What to produce: Output the rows verbatim, everything from the first row down to the line containing "tap(1075, 1239)", including that line.

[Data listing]
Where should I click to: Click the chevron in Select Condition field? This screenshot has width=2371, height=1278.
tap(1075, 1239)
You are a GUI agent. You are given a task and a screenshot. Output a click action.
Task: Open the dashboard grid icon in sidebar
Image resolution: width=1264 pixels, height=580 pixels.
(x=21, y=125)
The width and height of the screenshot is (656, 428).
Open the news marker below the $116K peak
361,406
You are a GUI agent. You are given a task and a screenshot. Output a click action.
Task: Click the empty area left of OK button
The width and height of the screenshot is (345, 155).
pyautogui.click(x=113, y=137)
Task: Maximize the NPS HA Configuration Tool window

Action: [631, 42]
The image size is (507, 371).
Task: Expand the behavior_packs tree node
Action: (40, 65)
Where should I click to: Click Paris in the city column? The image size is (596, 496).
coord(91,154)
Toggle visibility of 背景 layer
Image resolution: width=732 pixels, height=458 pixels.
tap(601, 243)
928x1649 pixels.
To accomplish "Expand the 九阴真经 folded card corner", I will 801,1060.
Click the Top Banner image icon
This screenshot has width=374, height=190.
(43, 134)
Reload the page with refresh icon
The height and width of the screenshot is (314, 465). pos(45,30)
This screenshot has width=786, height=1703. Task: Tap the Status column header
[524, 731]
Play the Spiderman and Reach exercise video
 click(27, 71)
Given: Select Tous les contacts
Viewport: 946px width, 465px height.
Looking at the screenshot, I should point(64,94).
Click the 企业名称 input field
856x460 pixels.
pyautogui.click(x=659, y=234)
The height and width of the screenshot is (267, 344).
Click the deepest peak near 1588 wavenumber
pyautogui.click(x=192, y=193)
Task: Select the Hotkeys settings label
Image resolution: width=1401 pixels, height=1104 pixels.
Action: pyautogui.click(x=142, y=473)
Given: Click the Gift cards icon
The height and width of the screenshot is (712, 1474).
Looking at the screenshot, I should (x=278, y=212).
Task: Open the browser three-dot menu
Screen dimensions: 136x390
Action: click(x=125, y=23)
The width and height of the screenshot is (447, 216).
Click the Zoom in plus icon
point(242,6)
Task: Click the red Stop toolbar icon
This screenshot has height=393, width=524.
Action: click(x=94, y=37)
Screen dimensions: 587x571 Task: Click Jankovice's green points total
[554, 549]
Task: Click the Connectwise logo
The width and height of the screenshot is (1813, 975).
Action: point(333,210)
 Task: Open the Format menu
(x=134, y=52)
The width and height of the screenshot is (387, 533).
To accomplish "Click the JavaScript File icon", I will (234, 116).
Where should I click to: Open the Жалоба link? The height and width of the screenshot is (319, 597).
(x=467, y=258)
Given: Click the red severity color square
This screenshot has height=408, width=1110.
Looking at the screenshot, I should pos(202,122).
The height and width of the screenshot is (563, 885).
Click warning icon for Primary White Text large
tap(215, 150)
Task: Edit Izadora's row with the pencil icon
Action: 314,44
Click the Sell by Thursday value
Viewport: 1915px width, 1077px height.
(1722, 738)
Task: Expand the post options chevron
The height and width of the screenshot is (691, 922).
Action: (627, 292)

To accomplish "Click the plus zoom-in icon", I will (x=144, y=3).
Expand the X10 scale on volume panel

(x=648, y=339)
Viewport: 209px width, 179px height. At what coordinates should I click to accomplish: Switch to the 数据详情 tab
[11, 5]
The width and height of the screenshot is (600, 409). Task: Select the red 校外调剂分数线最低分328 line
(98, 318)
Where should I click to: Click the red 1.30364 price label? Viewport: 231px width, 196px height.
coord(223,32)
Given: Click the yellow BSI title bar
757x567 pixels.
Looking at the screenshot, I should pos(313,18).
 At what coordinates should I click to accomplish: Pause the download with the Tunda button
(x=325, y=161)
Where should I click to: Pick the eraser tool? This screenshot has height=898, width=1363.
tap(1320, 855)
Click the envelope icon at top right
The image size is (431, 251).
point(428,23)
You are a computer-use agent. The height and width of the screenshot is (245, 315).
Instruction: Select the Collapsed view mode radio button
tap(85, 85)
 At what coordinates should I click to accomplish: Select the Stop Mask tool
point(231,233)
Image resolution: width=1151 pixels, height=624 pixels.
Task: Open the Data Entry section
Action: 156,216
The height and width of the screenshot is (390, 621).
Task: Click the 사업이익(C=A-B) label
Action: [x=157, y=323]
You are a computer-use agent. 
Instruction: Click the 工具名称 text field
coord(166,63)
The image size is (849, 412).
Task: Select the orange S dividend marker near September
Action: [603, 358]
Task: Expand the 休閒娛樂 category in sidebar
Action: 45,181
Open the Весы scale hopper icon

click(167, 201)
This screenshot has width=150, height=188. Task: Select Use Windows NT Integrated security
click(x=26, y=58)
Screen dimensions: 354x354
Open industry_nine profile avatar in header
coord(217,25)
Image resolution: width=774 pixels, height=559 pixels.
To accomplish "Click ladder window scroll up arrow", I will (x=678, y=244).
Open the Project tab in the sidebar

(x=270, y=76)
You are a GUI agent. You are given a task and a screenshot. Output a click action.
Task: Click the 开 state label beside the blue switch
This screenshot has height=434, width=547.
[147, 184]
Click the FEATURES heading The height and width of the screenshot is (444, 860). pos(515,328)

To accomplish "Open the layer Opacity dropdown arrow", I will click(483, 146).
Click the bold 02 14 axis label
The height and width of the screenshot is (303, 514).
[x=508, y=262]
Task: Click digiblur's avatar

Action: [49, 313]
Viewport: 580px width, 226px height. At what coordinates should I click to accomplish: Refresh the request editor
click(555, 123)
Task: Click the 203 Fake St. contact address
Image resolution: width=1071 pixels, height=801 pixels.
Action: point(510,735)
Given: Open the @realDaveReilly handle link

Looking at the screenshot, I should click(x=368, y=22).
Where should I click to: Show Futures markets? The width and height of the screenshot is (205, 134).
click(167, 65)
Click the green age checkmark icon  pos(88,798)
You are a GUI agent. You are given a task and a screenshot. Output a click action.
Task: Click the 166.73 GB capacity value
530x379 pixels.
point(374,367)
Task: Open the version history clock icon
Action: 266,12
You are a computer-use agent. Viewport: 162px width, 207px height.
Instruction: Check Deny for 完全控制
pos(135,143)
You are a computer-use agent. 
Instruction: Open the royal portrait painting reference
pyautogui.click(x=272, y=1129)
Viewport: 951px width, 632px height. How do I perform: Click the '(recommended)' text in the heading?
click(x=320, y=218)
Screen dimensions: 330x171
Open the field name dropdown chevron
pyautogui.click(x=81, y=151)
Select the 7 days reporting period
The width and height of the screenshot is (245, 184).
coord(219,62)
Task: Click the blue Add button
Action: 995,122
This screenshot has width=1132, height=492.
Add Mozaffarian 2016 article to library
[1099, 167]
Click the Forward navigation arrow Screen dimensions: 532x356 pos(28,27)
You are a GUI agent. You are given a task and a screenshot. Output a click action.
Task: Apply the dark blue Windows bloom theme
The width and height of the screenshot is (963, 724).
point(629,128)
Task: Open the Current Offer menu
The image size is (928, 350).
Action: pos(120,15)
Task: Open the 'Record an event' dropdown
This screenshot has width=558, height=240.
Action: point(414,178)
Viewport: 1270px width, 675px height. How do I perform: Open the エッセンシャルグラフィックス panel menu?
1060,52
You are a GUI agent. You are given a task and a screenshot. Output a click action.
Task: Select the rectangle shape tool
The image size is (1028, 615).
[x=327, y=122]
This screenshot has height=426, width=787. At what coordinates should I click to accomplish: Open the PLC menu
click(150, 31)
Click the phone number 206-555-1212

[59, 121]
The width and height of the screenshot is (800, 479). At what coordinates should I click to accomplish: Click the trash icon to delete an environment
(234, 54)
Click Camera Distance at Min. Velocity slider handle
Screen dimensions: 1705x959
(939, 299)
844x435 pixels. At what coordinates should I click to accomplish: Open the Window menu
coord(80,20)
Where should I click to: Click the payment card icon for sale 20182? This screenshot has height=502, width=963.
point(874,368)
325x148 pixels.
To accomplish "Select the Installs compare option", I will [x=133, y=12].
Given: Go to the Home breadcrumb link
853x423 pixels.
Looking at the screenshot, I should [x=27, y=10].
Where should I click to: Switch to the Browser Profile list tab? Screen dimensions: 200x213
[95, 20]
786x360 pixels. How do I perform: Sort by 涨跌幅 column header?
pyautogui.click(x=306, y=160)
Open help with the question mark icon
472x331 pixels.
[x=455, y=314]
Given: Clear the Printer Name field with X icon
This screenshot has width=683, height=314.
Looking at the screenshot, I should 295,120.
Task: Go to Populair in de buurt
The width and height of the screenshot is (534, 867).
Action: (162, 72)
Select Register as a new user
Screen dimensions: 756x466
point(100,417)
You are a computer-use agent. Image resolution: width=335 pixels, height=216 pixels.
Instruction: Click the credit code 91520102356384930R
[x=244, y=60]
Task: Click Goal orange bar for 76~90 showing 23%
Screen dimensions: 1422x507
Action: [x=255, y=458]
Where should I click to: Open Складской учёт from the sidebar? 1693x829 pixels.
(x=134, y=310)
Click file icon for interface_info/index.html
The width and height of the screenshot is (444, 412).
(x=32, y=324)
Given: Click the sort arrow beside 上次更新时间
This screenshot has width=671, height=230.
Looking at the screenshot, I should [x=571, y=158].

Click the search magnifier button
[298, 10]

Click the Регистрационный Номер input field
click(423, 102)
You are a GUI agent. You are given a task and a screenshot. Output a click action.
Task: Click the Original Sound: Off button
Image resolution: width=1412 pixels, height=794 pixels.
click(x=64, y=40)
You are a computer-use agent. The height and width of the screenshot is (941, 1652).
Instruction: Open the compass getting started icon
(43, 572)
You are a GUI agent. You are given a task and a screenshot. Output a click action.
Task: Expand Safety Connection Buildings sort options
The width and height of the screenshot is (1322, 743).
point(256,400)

Final result:
Where should I click to: Click the chevron in Select Condition field? This screenshot has width=2371, height=1278.
tap(1075, 1239)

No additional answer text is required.